BEGIN
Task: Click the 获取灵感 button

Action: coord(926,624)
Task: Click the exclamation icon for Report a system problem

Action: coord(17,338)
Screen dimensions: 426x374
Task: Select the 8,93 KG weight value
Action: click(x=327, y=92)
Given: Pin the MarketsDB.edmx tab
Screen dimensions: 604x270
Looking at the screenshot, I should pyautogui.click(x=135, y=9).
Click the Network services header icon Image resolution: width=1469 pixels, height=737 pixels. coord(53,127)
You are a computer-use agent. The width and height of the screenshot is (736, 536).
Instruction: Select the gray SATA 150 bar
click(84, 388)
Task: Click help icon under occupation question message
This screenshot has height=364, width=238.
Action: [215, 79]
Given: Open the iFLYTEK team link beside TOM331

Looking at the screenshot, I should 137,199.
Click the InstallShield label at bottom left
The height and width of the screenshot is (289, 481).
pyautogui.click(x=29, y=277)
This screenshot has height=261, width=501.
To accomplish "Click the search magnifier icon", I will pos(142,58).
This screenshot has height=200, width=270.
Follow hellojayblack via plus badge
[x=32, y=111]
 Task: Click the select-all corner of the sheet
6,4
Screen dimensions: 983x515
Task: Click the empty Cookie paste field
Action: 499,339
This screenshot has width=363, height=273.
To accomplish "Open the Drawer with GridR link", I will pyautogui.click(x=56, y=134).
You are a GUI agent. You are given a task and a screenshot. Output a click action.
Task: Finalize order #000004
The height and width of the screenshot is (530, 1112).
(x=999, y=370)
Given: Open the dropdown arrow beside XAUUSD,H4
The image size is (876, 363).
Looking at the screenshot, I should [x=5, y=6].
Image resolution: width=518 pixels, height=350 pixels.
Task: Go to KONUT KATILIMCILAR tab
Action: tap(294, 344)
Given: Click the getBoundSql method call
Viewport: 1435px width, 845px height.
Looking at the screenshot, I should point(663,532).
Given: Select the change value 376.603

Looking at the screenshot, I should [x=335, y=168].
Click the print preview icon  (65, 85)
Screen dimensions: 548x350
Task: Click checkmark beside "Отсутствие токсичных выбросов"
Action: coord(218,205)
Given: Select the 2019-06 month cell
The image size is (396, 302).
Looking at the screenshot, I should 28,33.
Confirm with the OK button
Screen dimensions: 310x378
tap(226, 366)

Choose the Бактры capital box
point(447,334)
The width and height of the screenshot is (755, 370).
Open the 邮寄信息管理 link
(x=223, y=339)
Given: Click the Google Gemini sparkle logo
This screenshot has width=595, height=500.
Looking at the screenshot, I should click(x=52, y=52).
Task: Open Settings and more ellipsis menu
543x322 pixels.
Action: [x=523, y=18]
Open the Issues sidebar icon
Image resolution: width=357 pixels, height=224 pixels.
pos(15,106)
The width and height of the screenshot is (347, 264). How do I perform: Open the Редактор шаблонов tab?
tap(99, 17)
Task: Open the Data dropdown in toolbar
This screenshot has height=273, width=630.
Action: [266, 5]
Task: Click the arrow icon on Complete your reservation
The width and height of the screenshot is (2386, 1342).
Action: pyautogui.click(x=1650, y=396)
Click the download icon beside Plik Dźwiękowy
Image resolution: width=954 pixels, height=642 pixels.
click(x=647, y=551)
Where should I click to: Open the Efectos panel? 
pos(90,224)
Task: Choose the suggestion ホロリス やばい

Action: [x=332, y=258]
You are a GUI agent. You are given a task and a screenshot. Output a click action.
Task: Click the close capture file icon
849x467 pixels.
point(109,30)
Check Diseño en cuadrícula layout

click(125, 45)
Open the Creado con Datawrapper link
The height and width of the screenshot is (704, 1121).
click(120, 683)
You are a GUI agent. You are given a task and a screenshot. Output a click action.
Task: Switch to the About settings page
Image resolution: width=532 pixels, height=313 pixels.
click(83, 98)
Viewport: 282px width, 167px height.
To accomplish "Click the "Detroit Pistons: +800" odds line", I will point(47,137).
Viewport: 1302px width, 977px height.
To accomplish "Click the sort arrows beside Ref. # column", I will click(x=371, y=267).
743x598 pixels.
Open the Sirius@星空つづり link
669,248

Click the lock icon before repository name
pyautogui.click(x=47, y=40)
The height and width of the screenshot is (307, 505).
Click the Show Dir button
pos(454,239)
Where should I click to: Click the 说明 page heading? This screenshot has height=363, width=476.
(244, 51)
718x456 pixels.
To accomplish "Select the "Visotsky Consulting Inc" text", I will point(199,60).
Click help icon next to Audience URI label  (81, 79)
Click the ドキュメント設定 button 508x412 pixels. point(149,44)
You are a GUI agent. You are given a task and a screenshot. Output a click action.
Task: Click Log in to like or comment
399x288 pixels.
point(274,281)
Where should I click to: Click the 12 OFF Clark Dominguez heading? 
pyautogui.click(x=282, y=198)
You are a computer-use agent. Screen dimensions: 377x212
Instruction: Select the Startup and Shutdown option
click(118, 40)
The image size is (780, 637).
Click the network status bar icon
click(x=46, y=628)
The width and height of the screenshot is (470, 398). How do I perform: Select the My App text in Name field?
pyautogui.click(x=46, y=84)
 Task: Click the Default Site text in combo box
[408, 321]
END
Nothing in the records may be left out; transcribe all of them exactly.

◆ **EXERCISE RESULT**:
Task: Click the 获取灵感 button

Action: coord(926,624)
Task: Click the exclamation icon for Report a system problem

Action: coord(17,338)
Screen dimensions: 426x374
Task: Select the 8,93 KG weight value
Action: click(x=327, y=92)
Given: Pin the MarketsDB.edmx tab
Screen dimensions: 604x270
Looking at the screenshot, I should pyautogui.click(x=135, y=9).
Click the Network services header icon Image resolution: width=1469 pixels, height=737 pixels. coord(53,127)
You are a computer-use agent. The width and height of the screenshot is (736, 536).
Instruction: Select the gray SATA 150 bar
click(84, 388)
Task: Click help icon under occupation question message
This screenshot has height=364, width=238.
Action: [215, 79]
Given: Open the iFLYTEK team link beside TOM331

Looking at the screenshot, I should 137,199.
Click the InstallShield label at bottom left
The height and width of the screenshot is (289, 481).
pyautogui.click(x=29, y=277)
This screenshot has height=261, width=501.
To accomplish "Click the search magnifier icon", I will pos(142,58).
This screenshot has height=200, width=270.
Follow hellojayblack via plus badge
[x=32, y=111]
 Task: Click the select-all corner of the sheet
6,4
Screen dimensions: 983x515
Task: Click the empty Cookie paste field
Action: 499,339
This screenshot has width=363, height=273.
To accomplish "Open the Drawer with GridR link", I will pyautogui.click(x=56, y=134).
You are a GUI agent. You are given a task and a screenshot. Output a click action.
Task: Finalize order #000004
The height and width of the screenshot is (530, 1112).
(x=999, y=370)
Given: Open the dropdown arrow beside XAUUSD,H4
The image size is (876, 363).
Looking at the screenshot, I should [x=5, y=6].
Image resolution: width=518 pixels, height=350 pixels.
Task: Go to KONUT KATILIMCILAR tab
Action: tap(294, 344)
Given: Click the getBoundSql method call
Viewport: 1435px width, 845px height.
Looking at the screenshot, I should point(663,532).
Given: Select the change value 376.603

Looking at the screenshot, I should [x=335, y=168].
Click the print preview icon  (65, 85)
Screen dimensions: 548x350
Task: Click checkmark beside "Отсутствие токсичных выбросов"
Action: coord(218,205)
Given: Select the 2019-06 month cell
The image size is (396, 302).
Looking at the screenshot, I should 28,33.
Confirm with the OK button
Screen dimensions: 310x378
tap(226, 366)

Choose the Бактры capital box
point(447,334)
The width and height of the screenshot is (755, 370).
Open the 邮寄信息管理 link
(x=223, y=339)
Given: Click the Google Gemini sparkle logo
This screenshot has width=595, height=500.
Looking at the screenshot, I should click(x=52, y=52).
Task: Open Settings and more ellipsis menu
543x322 pixels.
Action: [x=523, y=18]
Open the Issues sidebar icon
Image resolution: width=357 pixels, height=224 pixels.
pos(15,106)
The width and height of the screenshot is (347, 264). How do I perform: Open the Редактор шаблонов tab?
tap(99, 17)
Task: Open the Data dropdown in toolbar
This screenshot has height=273, width=630.
Action: [266, 5]
Task: Click the arrow icon on Complete your reservation
The width and height of the screenshot is (2386, 1342).
Action: pyautogui.click(x=1650, y=396)
Click the download icon beside Plik Dźwiękowy
Image resolution: width=954 pixels, height=642 pixels.
click(x=647, y=551)
Where should I click to: Open the Efectos panel? 
pos(90,224)
Task: Choose the suggestion ホロリス やばい

Action: [x=332, y=258]
You are a GUI agent. You are given a task and a screenshot. Output a click action.
Task: Click the close capture file icon
849x467 pixels.
point(109,30)
Check Diseño en cuadrícula layout

click(125, 45)
Open the Creado con Datawrapper link
The height and width of the screenshot is (704, 1121).
click(120, 683)
You are a GUI agent. You are given a task and a screenshot. Output a click action.
Task: Switch to the About settings page
Image resolution: width=532 pixels, height=313 pixels.
click(83, 98)
Viewport: 282px width, 167px height.
To accomplish "Click the "Detroit Pistons: +800" odds line", I will point(47,137).
Viewport: 1302px width, 977px height.
To accomplish "Click the sort arrows beside Ref. # column", I will click(x=371, y=267).
743x598 pixels.
Open the Sirius@星空つづり link
669,248

Click the lock icon before repository name
pyautogui.click(x=47, y=40)
The height and width of the screenshot is (307, 505).
Click the Show Dir button
pos(454,239)
Where should I click to: Click the 说明 page heading? This screenshot has height=363, width=476.
(244, 51)
718x456 pixels.
To accomplish "Select the "Visotsky Consulting Inc" text", I will point(199,60).
Click help icon next to Audience URI label  (81, 79)
Click the ドキュメント設定 button 508x412 pixels. point(149,44)
You are a GUI agent. You are given a task and a screenshot. Output a click action.
Task: Click Log in to like or comment
399x288 pixels.
point(274,281)
Where should I click to: Click the 12 OFF Clark Dominguez heading? 
pyautogui.click(x=282, y=198)
You are a computer-use agent. Screen dimensions: 377x212
Instruction: Select the Startup and Shutdown option
click(118, 40)
The image size is (780, 637).
Click the network status bar icon
click(x=46, y=628)
The width and height of the screenshot is (470, 398). How do I perform: Select the My App text in Name field?
pyautogui.click(x=46, y=84)
 Task: Click the Default Site text in combo box
[408, 321]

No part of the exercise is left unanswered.